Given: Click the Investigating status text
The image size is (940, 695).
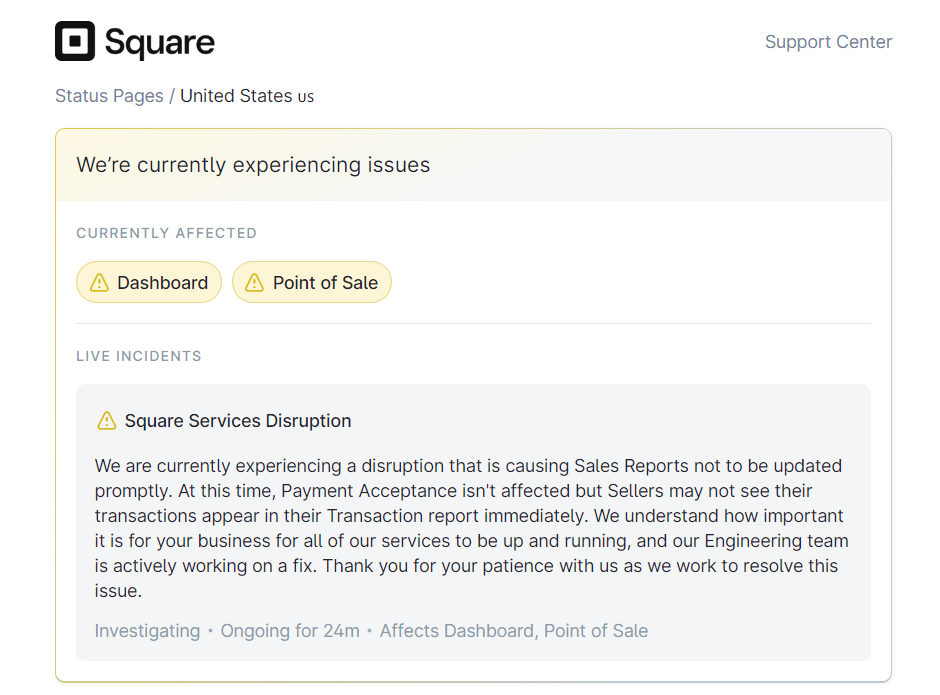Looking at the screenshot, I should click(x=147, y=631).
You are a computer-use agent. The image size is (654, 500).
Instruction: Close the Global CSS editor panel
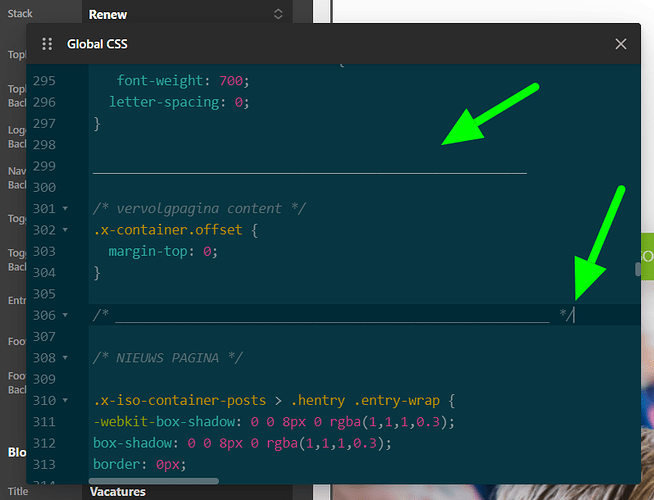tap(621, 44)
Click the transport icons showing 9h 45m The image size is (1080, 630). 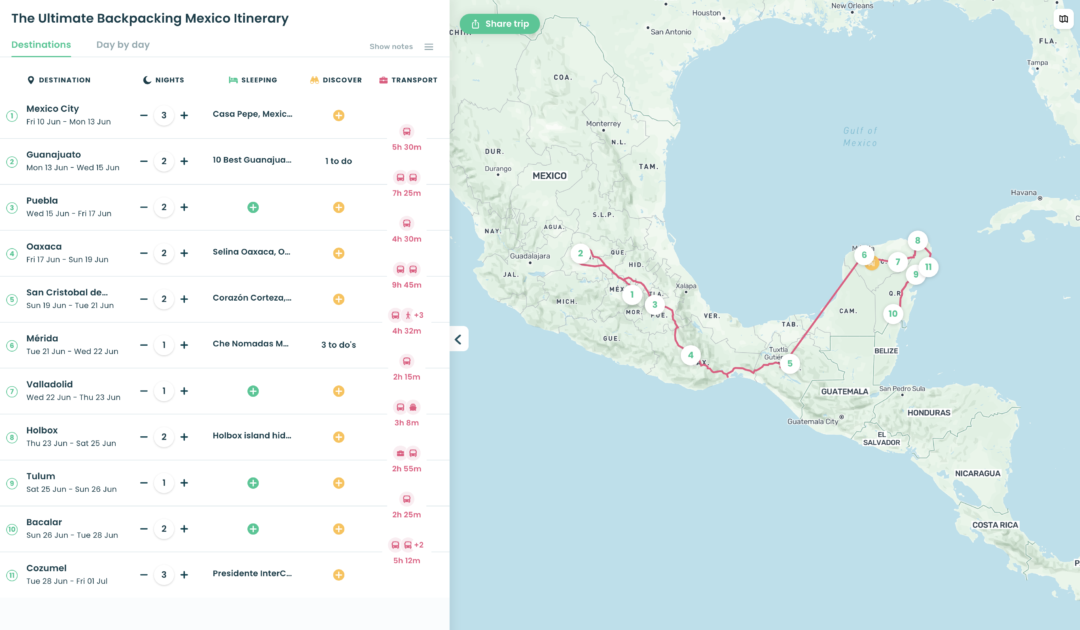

Task to carry out:
Repeat the data above in full and exactly. Omit every image.

Written response:
Given: Click the Investigating status text
The image size is (940, 695).
Looking at the screenshot, I should click(x=147, y=631).
You are a computer-use agent. The image size is (654, 500).
Instruction: Close the Global CSS editor panel
tap(621, 44)
Click the transport icons showing 9h 45m The image size is (1080, 630). 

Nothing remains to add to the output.